The Prime Minister, David Cameron, had previously said that he would not call a vote until he was relatively certain it would succeed and his confidence was not misplaced, as the final majority was 174, with dozens of Labour MPs breaking ranks and joining government members in the “Yes” lobby. Just 7 Conservatives defied the party whip to oppose the motion, including the Chairman of the Defence Select Committee, Julian Lewis. The SNP’s members and the bulk of the Labour Party voted against the government, whilst the Liberal Democrats, to the surprise of many, supported action.
The debate was lengthy, with over 150 contributions, many of them from former senior government ministers. Margaret Beckett, a former Foreign Secretary, put the question in terms of offering or refusing to help an ally (France) who had been attacked and was now asking for Britain’s help. The current Shadow Foreign Secretary, Hillary Benn, also made that point, in a passionate and coherent speech in favour of the motion.
Mr. Benn, who was unusually urging MPs to vote against his own party leader, condemned IS as “fascists” who hold the British people and their values “in contempt”. He also reminded colleagues within Labour of the historic internationalism of their party, citing the fight against Spain’ General Franco, and pleaded with them not to “walk by on the other side of the road”. His contribution earned applause from all corners of the chamber; Jeremy Corbyn listened stony-faced.

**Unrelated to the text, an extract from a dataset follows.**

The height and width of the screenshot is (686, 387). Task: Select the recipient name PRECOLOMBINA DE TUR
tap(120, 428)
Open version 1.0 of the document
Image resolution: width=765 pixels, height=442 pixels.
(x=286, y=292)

In an equally eloquent contribution, Sir Gerald Kaufman condemned the planned campaign as a “gesture”, saying that he had seen no evidence that it had the capacity to significantly diminish IS. Alex Salmond, the former leader of the SNP, also spoke forcefully against the utility of military action and called on the government to fight IS in other ways, such as by choking off their funding and countering their use of the internet.
RAF pilots are already believed to be preparing for action, and the claims of the Prime Minister that his plan can bring an end to the threat posed by IS will be put to the test. It will, however, likely be some time before the wisdom of last night’s vote is known.